У Итало широко распахнулись глаза.

— Анджела? — охрипшим голосом спросил он.

— Если ты в ближайшие часы не возвратишься в Нью-Йорк, пусть нас хранит Бог! — сказал Моше Юдельман и положил трубку.

На какое-то мгновение мозг Итало парализовала волна адреналина… Моше был прав! Анджела!.. Нужно сейчас же предупредить ее, чтобы она немедленно уехала из города.

* * *

— Сдохнуть можно, — прыснула со смеху Рената. — Им придется лечь на спину, чтобы почувствовать, что они стоят на ногах!

— Восхитительно! — согласился Курт. — Даже трезвые будут чувствовать себя пьяными.

Они лежали на полу в помещении, которое еще два часа назад представляло собой традиционно богатую гостиную преуспевающего цюрихского буржуа. Но сейчас Шилин не узнала бы свой зал приемов.

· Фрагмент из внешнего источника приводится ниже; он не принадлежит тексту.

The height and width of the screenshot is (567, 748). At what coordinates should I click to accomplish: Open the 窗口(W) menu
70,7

Рабочие начали с того, что перевесили все картины наоборот.

— Посмотрите! — восторженно воскликнул Освальд Хепброер. — Шедевр в любом положении остается шедевром, даже если висит вверх тормашками!

В Цюрихе Освальд считался непререкаемым авторитетом в области дизайна. В 1968 году он закончил Школу изящных искусств, затем взял приступом Сорбонну… Проповедуя конформизм, он с энтузиазмом отнесся к идее Ренаты Клоппе: свадьба «наоборот». Три недели не покладая рук он работал над проектом. Теперь его воплощали в реальность. Рабочие выклеили потолок обоями, на которые был нанесен рисунок пола. Для большей достоверности к нему подцепили настоящие стулья сиденьями вниз…

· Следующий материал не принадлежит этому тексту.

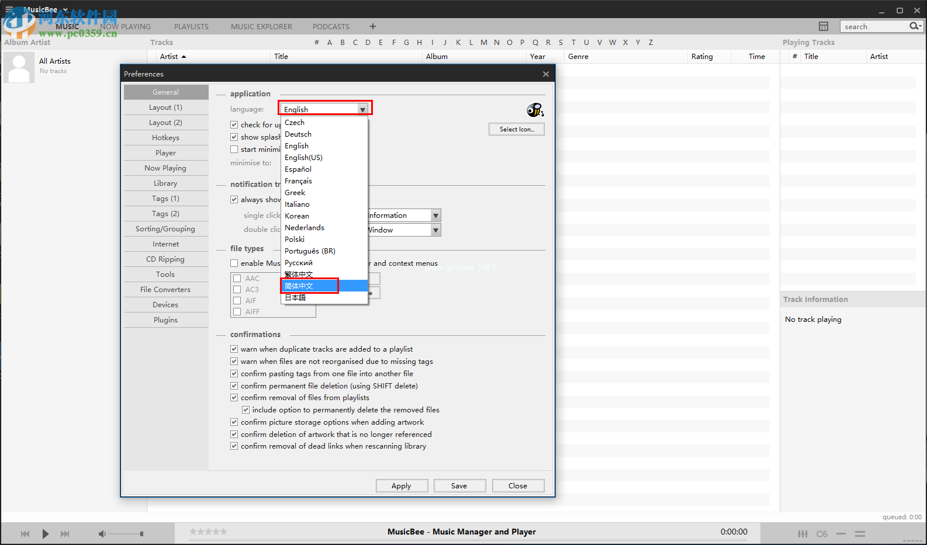The image size is (927, 545).
Task: Click the Last.fm scrobble icon
Action: click(822, 534)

— А нельзя ли присобачить к потолку хотя бы одно кресло в стиле Луи XV? — спросила Рената, озорно блеснув глазами.

— Слишком тяжелое, — задумчиво произнес Освальд. — А вот этот небольшой столик, пожалуй, можно… Поль! Стол на потолок!

— Понял!.. Понял!..

— Почему бы не добавить немного мусора? — подал голос Курт, который не хотел оставаться в стороне от абсурдной затеи.

— Банально… — ответил Освальд. — Слишком примитивно. Мусор надо использовать осторожно. Его и так повсюду предостаточно. Это утомляет…

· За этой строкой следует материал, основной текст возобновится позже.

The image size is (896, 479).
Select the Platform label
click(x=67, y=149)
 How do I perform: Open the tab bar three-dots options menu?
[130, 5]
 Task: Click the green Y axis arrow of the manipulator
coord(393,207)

— Освальд! — вмешалась Рената. — Одежда! Как будто кто-то оставил одежду на полу…

— Не стоит мелочиться… Сначала — главное направление! Детали придут позднее, сами собой. Нет, вы только посмотрите на вашего Писсарро! Небо внизу… Это фантастика!

Они пришли в десять. Чтобы не слишком волновать своих родителей, Рената попросила закончить весь тарарам как можно быстрее.

— Полная свобода действий, — сказала она Освальду. — Приглашаешь всех необходимых тебе людей, и работаете ровно сутки, день и ночь. После праздника сразу же быстро все приводите в порядок.